Pakistan’s telecom regulator on Monday announced that it was lifting a ban on popular video-sharing app TikTok. The Pakistan Telecommunication Authority (PTA) said in a statement that the decision was taken after TikTok’s management assured the PTA that it will block all accounts “involved in spreading obscenity and immorality” in the country.

The Pakistan telecom body’s decision has come more than a week after it had blocked the Chinese video-sharing platform over “immoral and indecent” content.

ByteDance-owned TikTok later said in a statement that it was pleased to see the app unblocked for users in Pakistan. “We appreciate the PTA’s commitment to ongoing productive dialogue and recognise their care for the digital experience of Pakistani users,” it said.

The move was widely welcomed in Pakistan where a number of people have turned into stars overnight because of the content they produced and the followers they amassed.

Pakistan is TikTok’s 12th largest market and analysts say the popularity of the app grew phenomenally in the country this year during the lengthy coronavirus-related lockdown.

The video-sharing app has been downloaded nearly 43 million times in Pakistan, including 14.7 million this year alone, according to data from research firm SensorTower.

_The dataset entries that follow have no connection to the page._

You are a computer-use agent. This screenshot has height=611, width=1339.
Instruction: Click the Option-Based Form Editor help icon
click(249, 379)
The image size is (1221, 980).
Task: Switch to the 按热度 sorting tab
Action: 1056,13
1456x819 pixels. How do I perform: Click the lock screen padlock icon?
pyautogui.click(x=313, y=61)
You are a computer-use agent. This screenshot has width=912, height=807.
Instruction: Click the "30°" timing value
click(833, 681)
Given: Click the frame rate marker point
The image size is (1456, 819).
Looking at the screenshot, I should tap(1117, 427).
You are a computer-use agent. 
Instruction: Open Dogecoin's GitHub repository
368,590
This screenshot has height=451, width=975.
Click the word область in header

Amid TikTok’s growing popularity across Pakistan, there have been complaints over some of the content that is shared on the platform. The company’s transparency report shows that it has taken down nearly 6.5 million videos between January and June – the third highest for any country after India and the US.

The report also shows that the Pakistani government had reported 40 accounts to TikTok over content it didn’t agree with, but only two of those accounts were removed or restricted by the app.

Pakistan closely monitors online content and has put in place regulation that asks digital platforms to remove content that the government finds objectionable.

In September, the government said it blocked access to the dating apps Tinder, Tagged, Skout, Grindr and SayHi for what it called “immoral and indecent content”. The government had also blocked YouTube from 2012 to 2016 reportedly over blasphemous content that hadn’t been removed by the platform at that time.